Logistics companies take the information collected about freight used in demand forecasting tools (load size, weight, dimensions, type – whether it is perishable, hazardous, etc.) and cross-analyze it with their capacity. AI-powered analytics can examine truck size, features, location and availability, as well as driver hours of service regulations, to connect shippers and carriers in real time. Digital twin technology can potentially go even further, simulating virtual scenarios to ensure optimal matching.
Let’s say a shipper enters information about their upcoming load into a digital platform. The system analyzes the available transport capacity and matches the load to the most suitable option, taking into account the previously mentioned optimization factors. The transaction is processed and the shipment is tracked throughout its journey.
By tracking assets, forecasting demand and matching loads, logistics companies realize huge savings. They minimize empty miles, maximize vehicle utilization and eliminate carbon footprint, improving customer relationships with more reliable deliveries.
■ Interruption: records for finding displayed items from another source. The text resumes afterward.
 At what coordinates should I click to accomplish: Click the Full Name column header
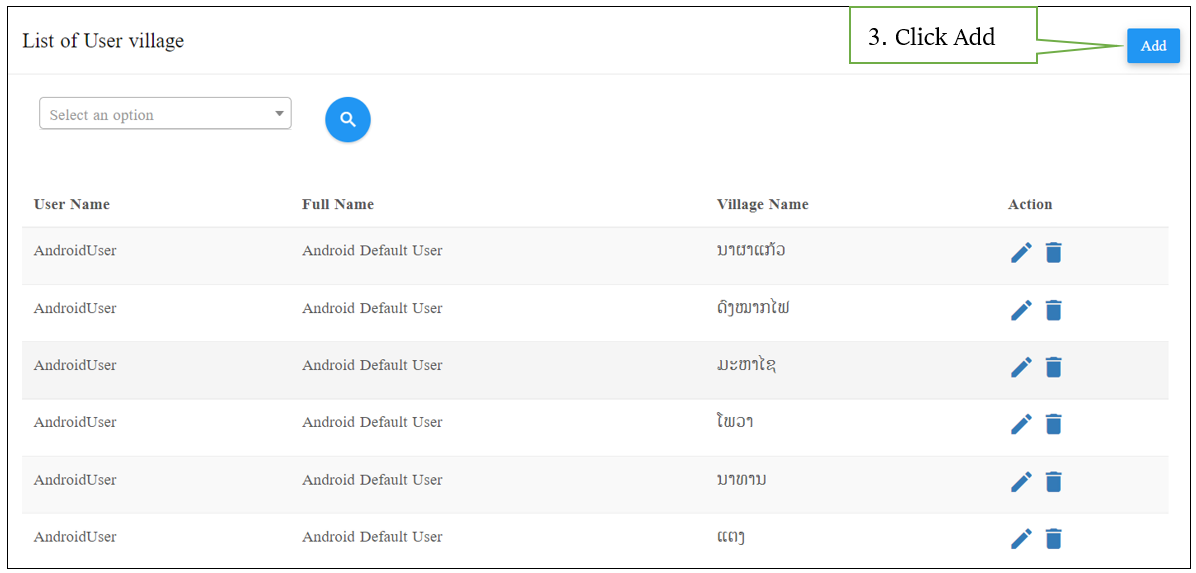tap(338, 204)
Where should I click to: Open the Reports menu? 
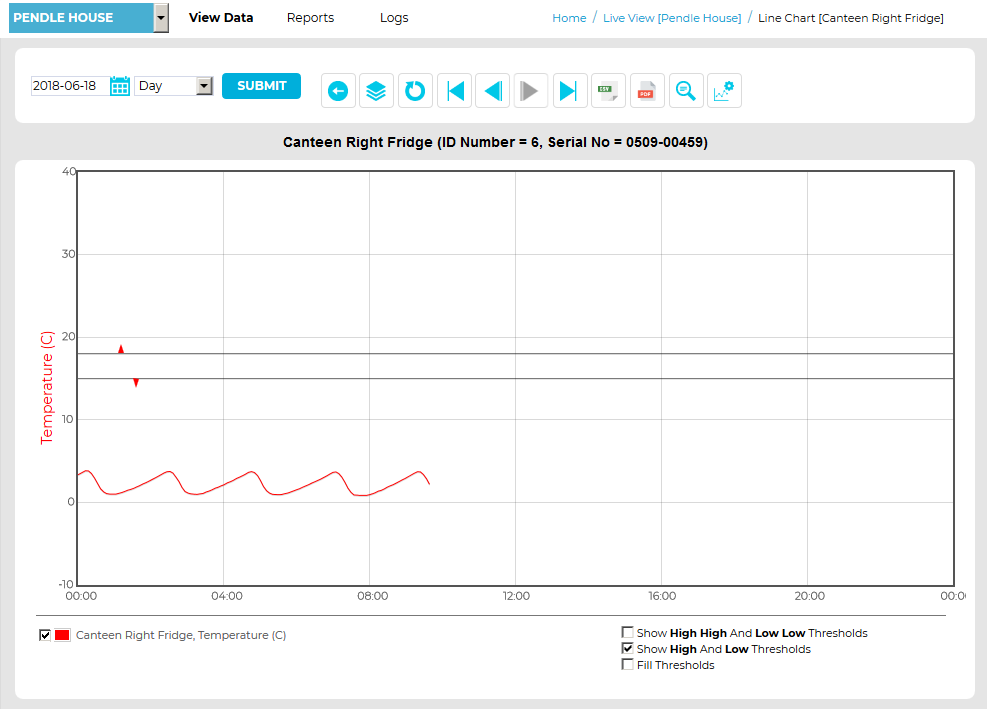[310, 18]
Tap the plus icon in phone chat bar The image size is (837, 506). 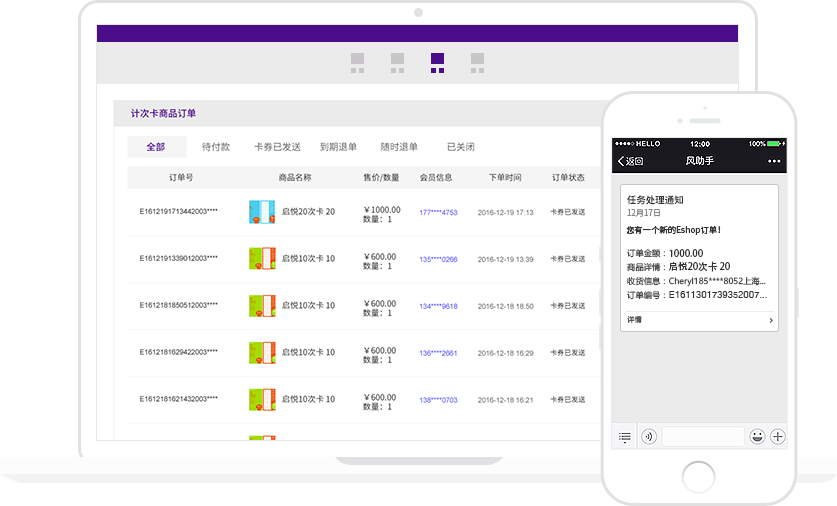point(778,437)
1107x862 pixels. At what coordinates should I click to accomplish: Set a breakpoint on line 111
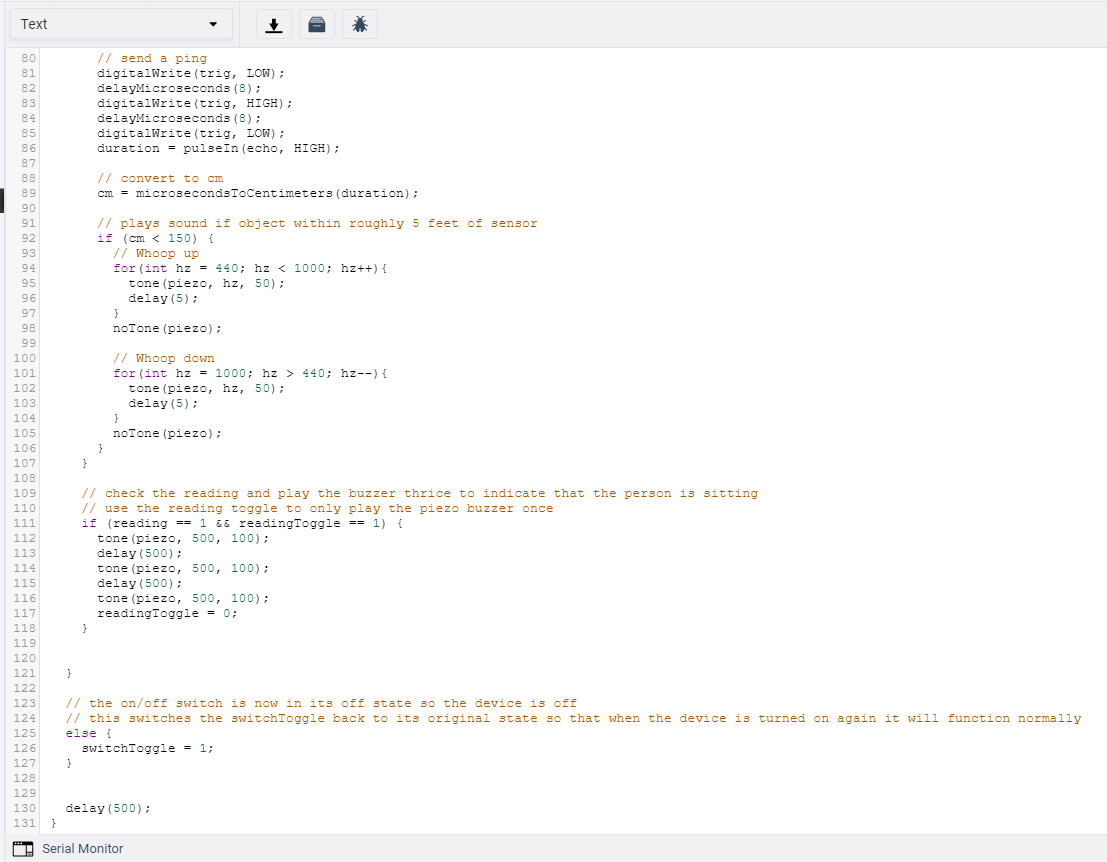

The benefits extend beyond logistics. This level of supply chain visibility allows retailers and manufacturers to optimize production schedules and reduce inventory holding costs. They can plan shipments more efficiently, minimizing delays and storage costs, and reducing transportation expenses by ensuring optimal truck utilization and minimal capacity waste.
Any industry responsible for allocating resources (airlines, manufacturing, even cloud computing) can learn from how logistics AI streamlines operations.